J'étais bien loin de m'imaginer tout ce que Kira ressentait. Quoi de plus normal puisqu'elle m’écoutait toujours sans parler. Je comprenais petit à petit ma bourde en m'obstinant à garder mes sœurs loin des États-Unis. Et quand je dis mes sœurs, je pensais aux jumelles mais aussi à Kira.
- Oh mon Dieu, Grace qu’ai-je fait ??? Demandai-je en sentant mes larmes coulées sur mon visage.
-
- Tu as agi en écoutant tes peurs et il n'y a rien de plus humain que cela, répondis Grace en me prenant dans ses bras. Il s’agit désormais de savoir réparer tes erreurs et de les éviter à l'avenir.
- …….
- Cesse de pleurer maintenant, ajouta-t-elle en me caressant la tête.
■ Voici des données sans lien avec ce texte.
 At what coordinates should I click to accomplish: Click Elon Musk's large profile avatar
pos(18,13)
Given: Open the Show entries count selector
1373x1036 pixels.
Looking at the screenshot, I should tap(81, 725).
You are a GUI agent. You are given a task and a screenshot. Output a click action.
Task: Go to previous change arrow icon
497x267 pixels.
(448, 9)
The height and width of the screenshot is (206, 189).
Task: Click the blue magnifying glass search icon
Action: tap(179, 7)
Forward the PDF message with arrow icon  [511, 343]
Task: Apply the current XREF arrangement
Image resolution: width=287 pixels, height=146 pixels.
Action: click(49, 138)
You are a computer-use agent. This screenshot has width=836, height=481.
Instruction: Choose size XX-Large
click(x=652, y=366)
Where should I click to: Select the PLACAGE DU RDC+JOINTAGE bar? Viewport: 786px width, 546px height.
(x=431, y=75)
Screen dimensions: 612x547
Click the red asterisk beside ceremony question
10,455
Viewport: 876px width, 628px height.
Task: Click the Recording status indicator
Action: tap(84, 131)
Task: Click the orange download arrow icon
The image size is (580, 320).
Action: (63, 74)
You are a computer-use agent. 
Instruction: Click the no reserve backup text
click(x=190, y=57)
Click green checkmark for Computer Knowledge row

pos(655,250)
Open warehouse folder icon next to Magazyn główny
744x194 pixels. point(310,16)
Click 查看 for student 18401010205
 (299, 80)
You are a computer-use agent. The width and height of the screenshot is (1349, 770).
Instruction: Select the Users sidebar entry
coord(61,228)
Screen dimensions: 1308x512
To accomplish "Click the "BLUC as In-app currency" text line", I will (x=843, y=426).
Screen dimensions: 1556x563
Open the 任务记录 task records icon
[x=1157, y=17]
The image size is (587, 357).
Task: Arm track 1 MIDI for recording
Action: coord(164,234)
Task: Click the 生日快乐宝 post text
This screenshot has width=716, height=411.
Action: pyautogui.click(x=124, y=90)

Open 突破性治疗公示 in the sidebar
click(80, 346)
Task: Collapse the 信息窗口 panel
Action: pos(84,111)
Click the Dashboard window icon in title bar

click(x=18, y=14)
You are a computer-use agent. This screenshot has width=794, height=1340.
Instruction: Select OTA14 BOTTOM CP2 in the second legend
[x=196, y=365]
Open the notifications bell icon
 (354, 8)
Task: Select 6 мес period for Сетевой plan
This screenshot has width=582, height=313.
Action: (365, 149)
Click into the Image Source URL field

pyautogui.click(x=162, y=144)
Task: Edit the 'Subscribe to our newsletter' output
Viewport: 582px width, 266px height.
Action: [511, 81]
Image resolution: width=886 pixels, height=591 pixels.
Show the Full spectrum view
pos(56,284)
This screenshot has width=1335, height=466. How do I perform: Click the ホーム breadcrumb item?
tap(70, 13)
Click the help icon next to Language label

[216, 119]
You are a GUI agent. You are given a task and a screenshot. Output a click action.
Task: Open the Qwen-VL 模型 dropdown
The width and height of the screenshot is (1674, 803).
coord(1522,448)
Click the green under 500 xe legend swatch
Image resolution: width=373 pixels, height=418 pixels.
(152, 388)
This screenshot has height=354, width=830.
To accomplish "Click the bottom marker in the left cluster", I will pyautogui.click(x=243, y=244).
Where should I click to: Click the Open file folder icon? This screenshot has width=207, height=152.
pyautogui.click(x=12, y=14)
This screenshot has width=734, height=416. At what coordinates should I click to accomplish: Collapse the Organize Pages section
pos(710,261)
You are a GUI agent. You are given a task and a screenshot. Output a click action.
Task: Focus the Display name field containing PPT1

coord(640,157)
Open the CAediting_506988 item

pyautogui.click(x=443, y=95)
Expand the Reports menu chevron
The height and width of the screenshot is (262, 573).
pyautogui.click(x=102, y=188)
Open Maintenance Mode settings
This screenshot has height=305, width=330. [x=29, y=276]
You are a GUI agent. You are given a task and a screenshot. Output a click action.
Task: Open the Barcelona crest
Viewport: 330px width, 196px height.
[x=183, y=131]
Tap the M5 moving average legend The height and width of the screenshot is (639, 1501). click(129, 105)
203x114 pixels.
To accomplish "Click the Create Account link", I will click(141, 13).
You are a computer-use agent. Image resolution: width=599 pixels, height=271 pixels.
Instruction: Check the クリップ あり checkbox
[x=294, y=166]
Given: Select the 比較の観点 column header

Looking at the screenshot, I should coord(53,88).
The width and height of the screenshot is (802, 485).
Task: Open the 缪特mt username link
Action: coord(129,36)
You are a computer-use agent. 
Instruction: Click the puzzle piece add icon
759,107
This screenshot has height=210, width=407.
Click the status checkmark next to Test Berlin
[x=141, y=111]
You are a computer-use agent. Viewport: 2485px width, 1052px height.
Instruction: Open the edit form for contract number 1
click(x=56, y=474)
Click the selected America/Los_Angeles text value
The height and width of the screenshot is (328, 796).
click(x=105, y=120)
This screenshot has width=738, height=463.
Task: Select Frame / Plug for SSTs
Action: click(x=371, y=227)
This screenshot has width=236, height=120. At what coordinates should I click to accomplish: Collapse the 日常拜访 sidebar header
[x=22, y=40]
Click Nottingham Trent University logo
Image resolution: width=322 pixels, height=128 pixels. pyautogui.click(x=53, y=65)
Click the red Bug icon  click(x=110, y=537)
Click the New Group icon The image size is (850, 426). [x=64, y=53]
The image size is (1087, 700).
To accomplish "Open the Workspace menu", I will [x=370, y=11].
- Je dois appeler Kira et mettre les choses en place pour faire venir les filles et Kira, si elle veut toujours les suivre, dis-je en me redressant.
- Je suis tout à fait d'accord avec la première partie de ta phrase. En ce qui concerne la seconde, c'est ce que je voulais t'annoncer. Les filles se sont toutes inscrites à la loterie visa pour augmenter leurs chances de l'avoir.